▸ **CONSIGNE 1**
D'après l'extrait choisi, pourquoi l'application YouTube Kids a-t-elle vu le jour ? Répondez en une à trois phrases.
▸ **CONSIGNE 2**
Combien d'utilisateurs hebdomadaires l'application YouTube Kids réunit-elle selon l'extrait choisi ?
▸ **CONSIGNE 3**
Reformulez sous forme de liste le paragraphe de l'extrait choisi qui commence par « Les réponses fournies par YouTube », en gardant ses faits principaux.
═══ EXTRAIT CHOISI
Tandis que Carlos Moedas, commissaire européen à la recherche, à la science et à l’innovation, regrette la perception pessimiste de l’intelligence artificielle par une majorité d’individus, l’idée qu’une intelligence artificielle puisse, à partir des tendances, établir des scripts et générer un contenu vidéo en conséquence n’a rien de rassurant. Cependant, comme le rappelle Carlos Moedas : « L’intelligence artificielle n’est pas une menace. La façon dont nous l’utilisons en est une ». Il faudrait, outre des actions concrètes de YouTube pour censurer cette industrie, localiser l’acteur dissimulé derrière cette production massive mettant la jeunesse en danger.
Des solutions qui peinent à convaincre
Les réponses fournies par YouTube pour se désenliser satisfont peu. L’entreprise préconise l’utilisation de l’application YouTube Kids (YTK), lancée en 2015, proposant des contenus vidéo adaptés aux enfants et même personnalisables selon les âges, tout en se déchargeant d’avance en admettant qu’aucun filtre n’est totalement fiable. YTK est rapidement devenue un acteur majeur de l’industrie du divertissement destiné à la jeunesse. Différentes catégories sont proposées aux parents, celles-ci prenant la forme en des playlists dont le contenu est filtré au moyen d’un algorithme dédié à cet effet, les playlists sont contrôlés ou signalés a posteriori par l’humain. Dans le souci de protéger les plus jeunes, alors que trois cents heures de vidéos sont uploadées chaque heure sur la plateforme, l’application YTK est née et, depuis, elle réunit près d’onze millions d’utilisateurs hebdomadaires.
══════
═══ DOCUMENTS FOURNIS
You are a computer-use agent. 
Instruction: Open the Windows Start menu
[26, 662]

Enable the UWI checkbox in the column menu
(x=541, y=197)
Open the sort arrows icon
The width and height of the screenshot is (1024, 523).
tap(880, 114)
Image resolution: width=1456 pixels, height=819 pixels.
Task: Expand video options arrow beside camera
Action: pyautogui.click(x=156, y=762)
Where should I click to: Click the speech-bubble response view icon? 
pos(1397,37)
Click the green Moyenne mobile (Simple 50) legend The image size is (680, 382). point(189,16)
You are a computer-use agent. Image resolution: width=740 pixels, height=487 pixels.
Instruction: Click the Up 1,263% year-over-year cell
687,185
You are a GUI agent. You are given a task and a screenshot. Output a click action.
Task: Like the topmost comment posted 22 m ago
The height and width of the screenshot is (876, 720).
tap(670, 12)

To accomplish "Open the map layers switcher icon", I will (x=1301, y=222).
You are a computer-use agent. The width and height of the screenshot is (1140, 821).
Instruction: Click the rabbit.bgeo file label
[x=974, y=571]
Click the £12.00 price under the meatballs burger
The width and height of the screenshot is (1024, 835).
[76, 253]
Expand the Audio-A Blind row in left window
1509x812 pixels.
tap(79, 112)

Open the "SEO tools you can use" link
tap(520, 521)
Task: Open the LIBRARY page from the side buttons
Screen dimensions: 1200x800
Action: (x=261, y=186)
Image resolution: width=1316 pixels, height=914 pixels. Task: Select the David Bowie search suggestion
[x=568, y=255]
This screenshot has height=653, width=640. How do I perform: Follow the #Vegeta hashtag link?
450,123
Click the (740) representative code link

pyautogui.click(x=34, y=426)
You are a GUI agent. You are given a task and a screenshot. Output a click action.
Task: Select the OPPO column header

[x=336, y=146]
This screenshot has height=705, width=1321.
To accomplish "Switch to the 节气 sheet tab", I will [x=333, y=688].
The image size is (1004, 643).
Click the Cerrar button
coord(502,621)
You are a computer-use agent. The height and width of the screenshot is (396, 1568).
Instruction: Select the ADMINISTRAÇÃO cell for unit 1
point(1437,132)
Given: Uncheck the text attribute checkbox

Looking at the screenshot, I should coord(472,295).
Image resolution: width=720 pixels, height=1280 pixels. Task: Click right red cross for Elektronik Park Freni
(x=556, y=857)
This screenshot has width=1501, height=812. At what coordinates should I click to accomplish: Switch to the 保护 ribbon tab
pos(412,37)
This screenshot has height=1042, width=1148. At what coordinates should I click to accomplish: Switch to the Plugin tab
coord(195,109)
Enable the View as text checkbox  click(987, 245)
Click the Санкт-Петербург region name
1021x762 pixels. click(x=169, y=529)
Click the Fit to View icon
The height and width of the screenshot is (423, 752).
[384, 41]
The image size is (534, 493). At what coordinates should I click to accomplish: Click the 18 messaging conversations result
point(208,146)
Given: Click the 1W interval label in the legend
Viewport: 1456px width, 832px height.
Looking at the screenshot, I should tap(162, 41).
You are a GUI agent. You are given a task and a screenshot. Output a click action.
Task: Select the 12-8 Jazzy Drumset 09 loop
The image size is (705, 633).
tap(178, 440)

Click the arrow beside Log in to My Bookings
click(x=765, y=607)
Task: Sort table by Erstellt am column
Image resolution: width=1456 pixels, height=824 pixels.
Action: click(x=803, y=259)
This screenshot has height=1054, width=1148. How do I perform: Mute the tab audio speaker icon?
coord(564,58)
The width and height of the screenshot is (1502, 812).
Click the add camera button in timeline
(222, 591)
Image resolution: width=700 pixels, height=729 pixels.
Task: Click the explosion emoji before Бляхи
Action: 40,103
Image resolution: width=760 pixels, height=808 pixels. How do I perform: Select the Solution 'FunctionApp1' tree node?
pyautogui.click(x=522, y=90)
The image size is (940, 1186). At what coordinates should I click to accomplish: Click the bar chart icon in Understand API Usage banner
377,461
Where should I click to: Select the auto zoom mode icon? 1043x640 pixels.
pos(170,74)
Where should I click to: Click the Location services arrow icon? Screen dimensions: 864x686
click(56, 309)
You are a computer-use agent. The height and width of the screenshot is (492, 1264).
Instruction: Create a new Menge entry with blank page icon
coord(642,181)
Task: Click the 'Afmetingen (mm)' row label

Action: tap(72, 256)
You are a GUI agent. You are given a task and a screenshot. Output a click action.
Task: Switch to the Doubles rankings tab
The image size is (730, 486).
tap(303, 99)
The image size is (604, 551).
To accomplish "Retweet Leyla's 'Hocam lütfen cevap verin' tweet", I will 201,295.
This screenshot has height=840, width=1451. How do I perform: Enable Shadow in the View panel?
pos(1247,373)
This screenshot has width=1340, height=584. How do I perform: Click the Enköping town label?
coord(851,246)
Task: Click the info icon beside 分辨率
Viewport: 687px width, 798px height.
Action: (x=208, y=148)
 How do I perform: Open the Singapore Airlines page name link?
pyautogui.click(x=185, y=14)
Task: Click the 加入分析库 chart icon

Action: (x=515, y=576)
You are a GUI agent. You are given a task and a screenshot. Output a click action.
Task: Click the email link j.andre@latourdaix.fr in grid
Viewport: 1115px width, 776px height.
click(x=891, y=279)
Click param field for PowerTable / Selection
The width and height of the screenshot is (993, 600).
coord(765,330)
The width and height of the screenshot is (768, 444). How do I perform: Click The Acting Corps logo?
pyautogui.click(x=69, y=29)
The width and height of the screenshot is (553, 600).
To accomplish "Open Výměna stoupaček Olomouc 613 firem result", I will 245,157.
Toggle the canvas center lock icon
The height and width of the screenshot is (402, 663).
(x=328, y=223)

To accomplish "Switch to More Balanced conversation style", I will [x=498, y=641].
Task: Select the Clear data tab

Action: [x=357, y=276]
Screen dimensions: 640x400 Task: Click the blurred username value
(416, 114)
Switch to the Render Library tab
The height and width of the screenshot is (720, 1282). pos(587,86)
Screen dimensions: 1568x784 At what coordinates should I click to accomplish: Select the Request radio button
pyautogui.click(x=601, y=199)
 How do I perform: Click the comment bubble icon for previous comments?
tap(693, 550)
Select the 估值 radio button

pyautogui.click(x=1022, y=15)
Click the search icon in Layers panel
══════
▸ **CORRIGÉ 1**
L'application YouTube Kids est née dans le souci de protéger les plus jeunes. Trois cents heures de vidéos sont en effet mises en ligne chaque heure sur la plateforme.

▸ **CORRIGÉ 2**
Elle réunit près d'onze millions d'utilisateurs hebdomadaires.

▸ **CORRIGÉ 3**
- Les réponses de YouTube sont peu satisfaisantes.
- L'entreprise recommande l'application YouTube Kids (YTK), lancée en 2015.
- YTK propose des vidéos adaptées aux enfants, personnalisables selon les âges.
- YouTube reconnaît d'avance qu'aucun filtre n'est totalement fiable.
- YTK est vite devenue un acteur majeur du divertissement pour la jeunesse.
- Les parents choisissent parmi des catégories présentées sous forme de playlists.
- Ces playlists sont filtrées par un algorithme dédié, puis contrôlées ou signalées a posteriori par l'humain.
- L'application a été créée pour protéger les plus jeunes, alors que trois cents heures de vidéos sont mises en ligne chaque heure sur la plateforme.
- Elle compte près d'onze millions d'utilisateurs hebdomadaires.